BEGIN GIVEN DATA

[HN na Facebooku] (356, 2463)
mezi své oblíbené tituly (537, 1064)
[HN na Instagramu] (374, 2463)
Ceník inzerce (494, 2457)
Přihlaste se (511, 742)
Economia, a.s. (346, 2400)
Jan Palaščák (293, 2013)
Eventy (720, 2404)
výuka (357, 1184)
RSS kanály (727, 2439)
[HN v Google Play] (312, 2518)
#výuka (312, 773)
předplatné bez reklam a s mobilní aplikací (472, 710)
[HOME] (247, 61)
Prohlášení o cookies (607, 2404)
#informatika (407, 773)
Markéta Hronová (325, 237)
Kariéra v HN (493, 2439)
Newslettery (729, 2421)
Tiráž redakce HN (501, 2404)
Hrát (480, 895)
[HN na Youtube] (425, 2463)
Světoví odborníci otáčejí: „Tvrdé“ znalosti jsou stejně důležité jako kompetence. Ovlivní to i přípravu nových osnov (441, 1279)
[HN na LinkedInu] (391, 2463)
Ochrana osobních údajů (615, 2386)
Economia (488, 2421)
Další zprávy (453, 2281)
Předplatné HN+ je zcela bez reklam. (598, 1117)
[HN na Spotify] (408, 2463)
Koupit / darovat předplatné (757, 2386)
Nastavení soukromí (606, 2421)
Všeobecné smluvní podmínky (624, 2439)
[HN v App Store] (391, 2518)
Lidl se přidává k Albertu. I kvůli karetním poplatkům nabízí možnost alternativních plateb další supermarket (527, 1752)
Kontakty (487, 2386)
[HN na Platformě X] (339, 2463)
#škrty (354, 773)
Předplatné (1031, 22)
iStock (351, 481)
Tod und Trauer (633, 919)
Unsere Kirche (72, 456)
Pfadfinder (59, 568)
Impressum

END GIVEN DATA

» WHAT YOU HAVE TO DO
In the records above, find the lines holding "reklam". Copy each one.

» RESPONSE
předplatné bez reklam a s mobilní aplikací (472, 710)
Předplatné HN+ je zcela bez reklam. (598, 1117)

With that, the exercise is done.